OUCH! In the Creative Tension Model con’t
- tom12973
- Apr 8, 2016
- 5 min read

In the last post we identified two key additions/changes to the thinking regarding strategy that were popularized by Robert Fritz and Peter Senge:
They set the start point for strategy considerably farther into the future and this future was idealized as vision.
They defined the cause of human behavior as structures or systems.
We also identified four problems associated with these changes:
When you create a vision in this model you create an idealized picture of the future. This makes determining the time frame to realize this vision extremely hard, if not impossible.
This idealized future may or may not be what ‘you’ really want.
Almost all organizations will have some version of the same vision, making the exercise either meaningless or a set up for failure.
Behavior is not caused by structures or systems as defined by this model.
The last post looked at the first two problems and this post looks at the last two.
As I mentioned in the last post, I worked with this model for a number of years, doing dozens of strategy sessions beginning with vision. It is extremely energizing for a group to focus on vision. I clearly remember the passion of people and the emotional engagement that the group felt. Sometimes we would work late into the night getting that vision statement just right. There were passionate arguments about single words and what they meant and just as passionate arguments about the systems that would be created to reach this vision.
Keep in mind, that with this model, vision, something you truly want is the driving force of energy that will draw you toward that vision. Then you have to design the systems in your organization in such a way that this energy, this creative tension can do its work and pull you toward your vision. If this is done correctly you reach your vision. At its heart this model is founded on an assumption of certainty.
Over time, working with this model it became evident that groups, especially senior teams all created some version of the same vision. Each vision described some description of success that included financial success (explicit or implied) and an upstanding method of accomplishing that. This is problem 3 above.
If everyone has mostly the same vision you could argue that none of them really mean much. Of course everyone wants to be successful, so what’s the big deal about vision? However, I don’t think this is the biggest OUCH!. The biggest OUCH! is that if everyone wants the same thing, not everyone is going to get it, in fact many, if not most will fail.

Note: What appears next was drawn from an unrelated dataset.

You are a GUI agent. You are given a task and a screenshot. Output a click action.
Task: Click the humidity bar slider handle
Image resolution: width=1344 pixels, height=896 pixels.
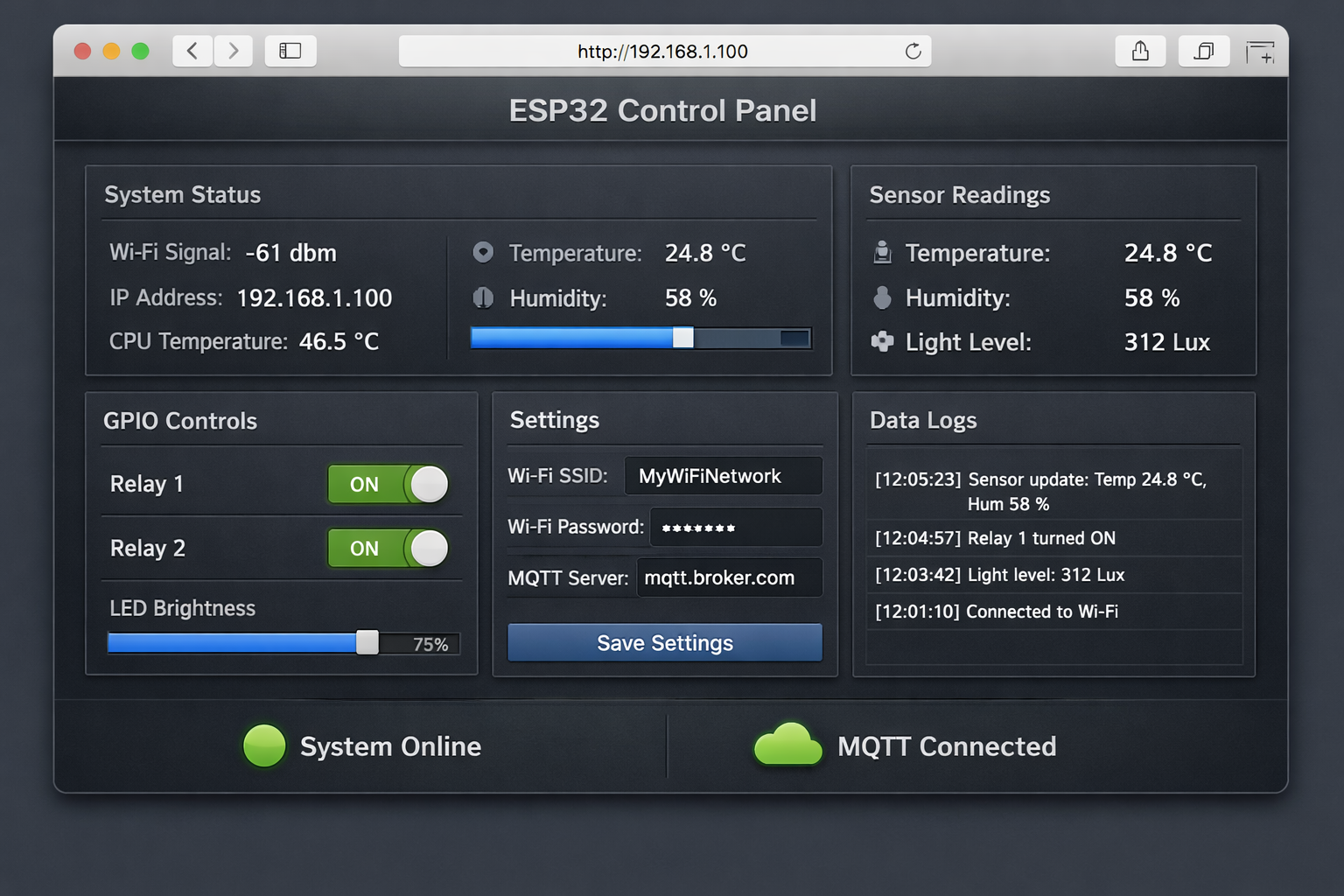click(x=683, y=338)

The creative tension model, almost by definition will result in blame, guilt and shame much more often that it will result in the actual realization of the vision so passionately created. And the primary reason for this monstrous OUCH! is that the model is founded on the assumption of certainty.
The idea of vision, creative tension, looking and changing current reality are all legitimate and important ideas and areas of focus. Base these ideas on an assumption of certainty and much of the value is severely constrained if not lost altogether.
The fourth point above is interesting I think and has been the source of numerous and passionate arguments. Given that, there is I think, ideologies at play and ideologies at some level are subjective so no amount of arguing resolves them….
The interaction model is based on ideologies and theories of social construction. These are relatively new theories of human behavior compared to psychological theories and if you click on the link you will immediately get a sense of this newness and the struggle to define what it is. Nevertheless I think the following definition ‘works’.
Social construction maintains that human development is socially situated and knowledge is constructed through interaction with others.
Most current theories of understanding organizations are rooted in some version of psychological theory. Social construction and psychology are quite different in terms of how they understand human behavior.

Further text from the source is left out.